As crónicas e os poemas são completamente diferentes. Os poemas são relativamente parecidos uns com os outros, há duas ou três tipologias de poemas que sei e quero escrever. Nas crónicas, até pela âncora temática, tento escrever sobre assuntos completamente diferentes.
Dizem-me muitas vezes: “Nunca sabemos sobre o que é que vais escrever”. Gosto muito dessa ideia. E é intencional. Um cronista que escreve sempre o mesmo texto não é muito interessante, embora fazer o contrário também não seja garantia nenhuma.

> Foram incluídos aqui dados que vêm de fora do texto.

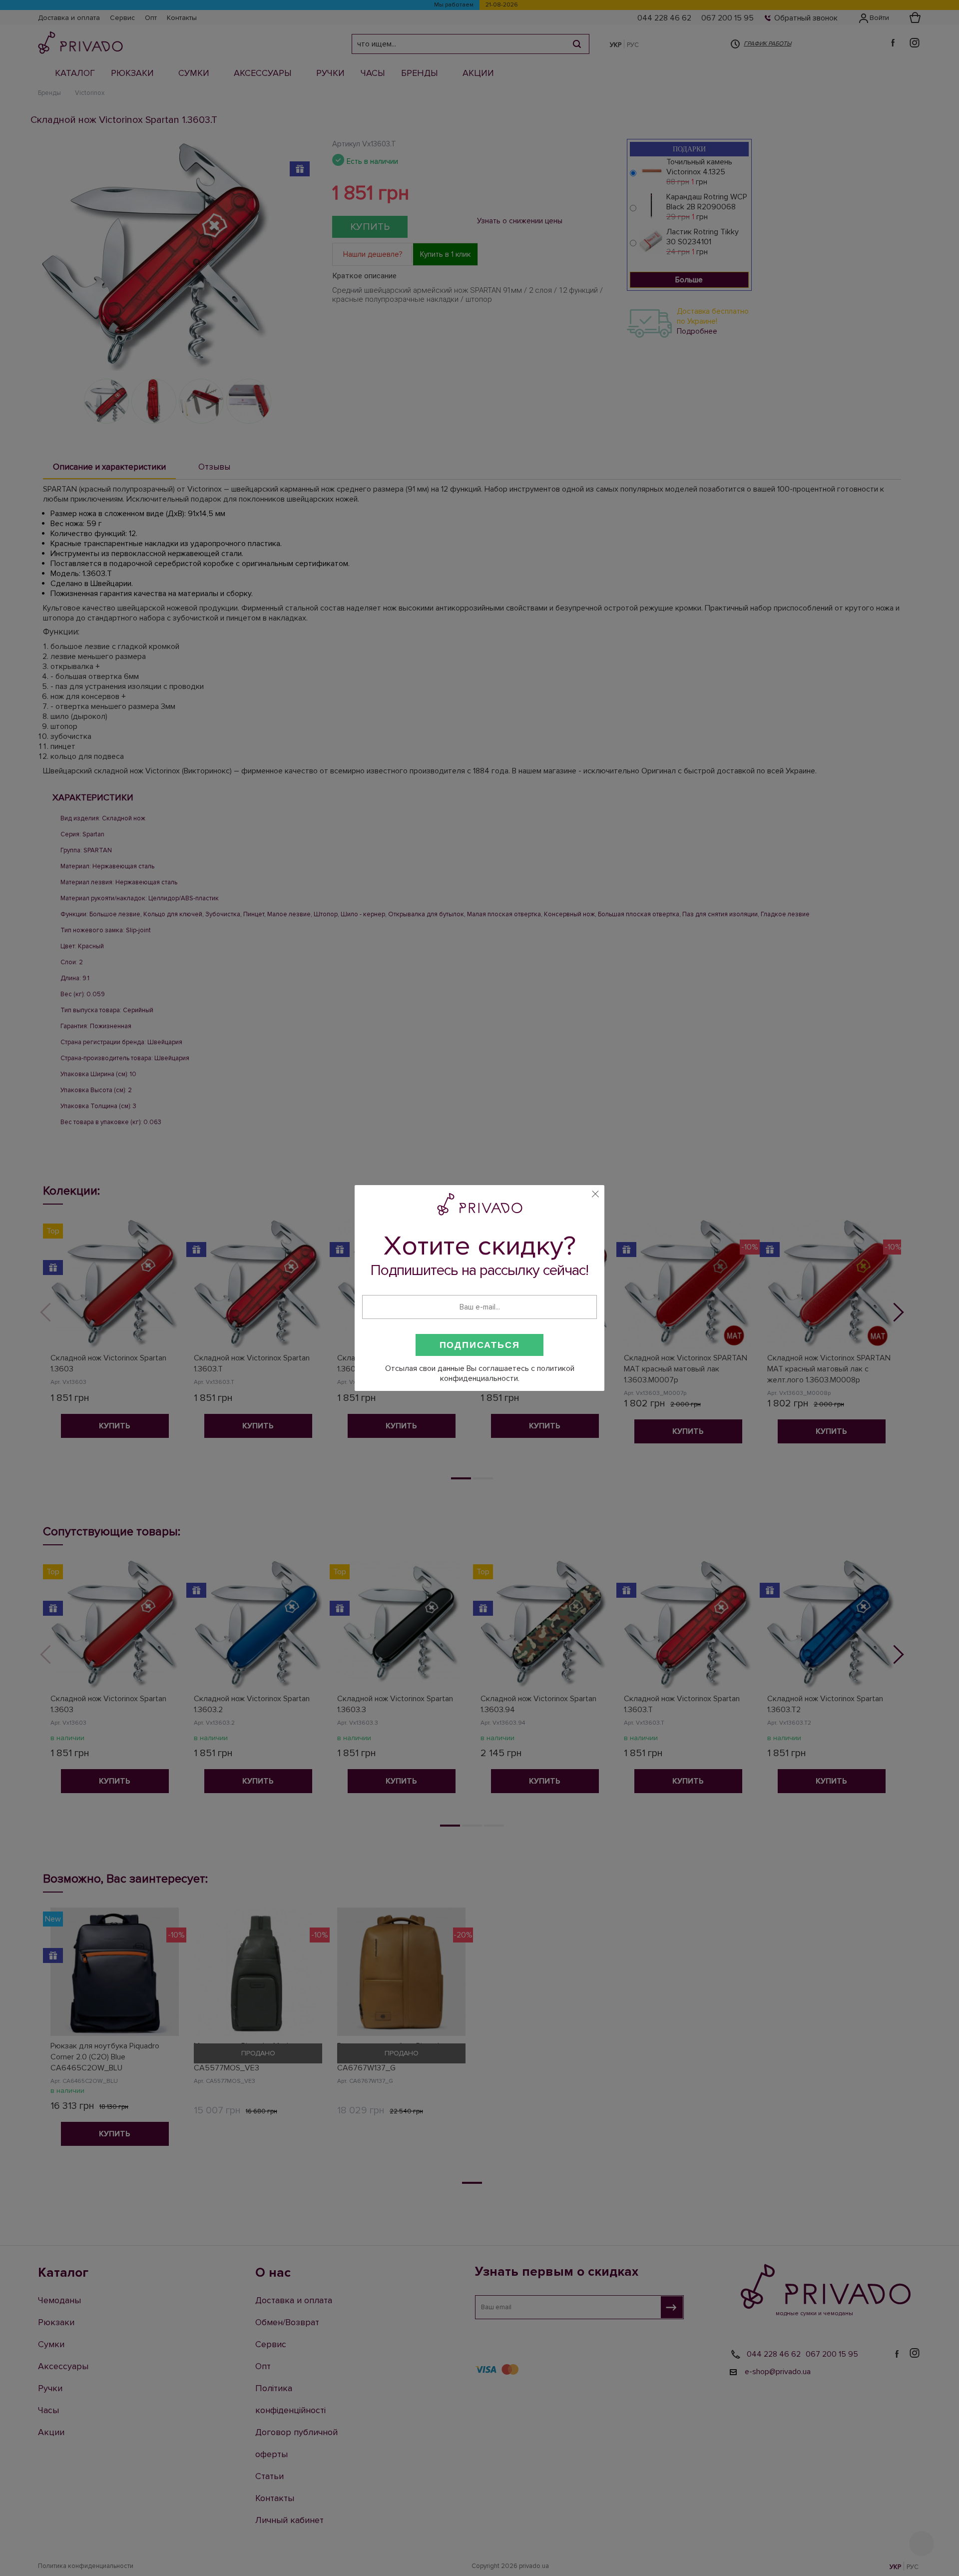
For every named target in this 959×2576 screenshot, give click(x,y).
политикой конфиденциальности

A exposição é ainda maior se somar à poesia e à crónica a participação televisiva, há mais de dez anos, no Governo Sombra e agora no Programa Cujo Nome Estamos Legalmente Impedidos de Dizer. É possível essa naturalidade, essa ausência de construção para o exterior?
O que eu gosto de fazer é de escrever. O resto que faço não são coisas de que não gosto, mas faço-as por outras razões. Esses dois programas começaram por ser de rádio e são feitos por amigos com quem me divirto. Além disso, gosto de falar de política.
Claro que quem aparece na televisão é muito mais conhecido apenas por aparecer na televisão. Entre essa exposição e a visibilidade da poesia há uma disparidade que às vezes me desagrada mas que é da natureza das coisas. Fico agradado quando alguém diz que me reconhece sem ser da televisão, não por ter um constrangimento com a televisão, mas porque o que valorizo mais é a escrita.
Ao fim de 16 anos de comentário político, o que continua a surpreendê-lo na política?
O meu interesse pela política é exterior. Nunca quis fazer política partidária, ativa ou como militante. As poucas coisas que fiz foi por amizade ou por proximidade com as pessoas. É um interesse mais teórico do que prático. Mas no programa não discutimos necessariamente a substância da política quotidiana, antes nos fixamos em frases, mal-entendidos, contradições. Acaba por ser um programa quase linguístico, um programa sobre coisas que os políticos dizem. E, nesse sentido, a surpresa é constante.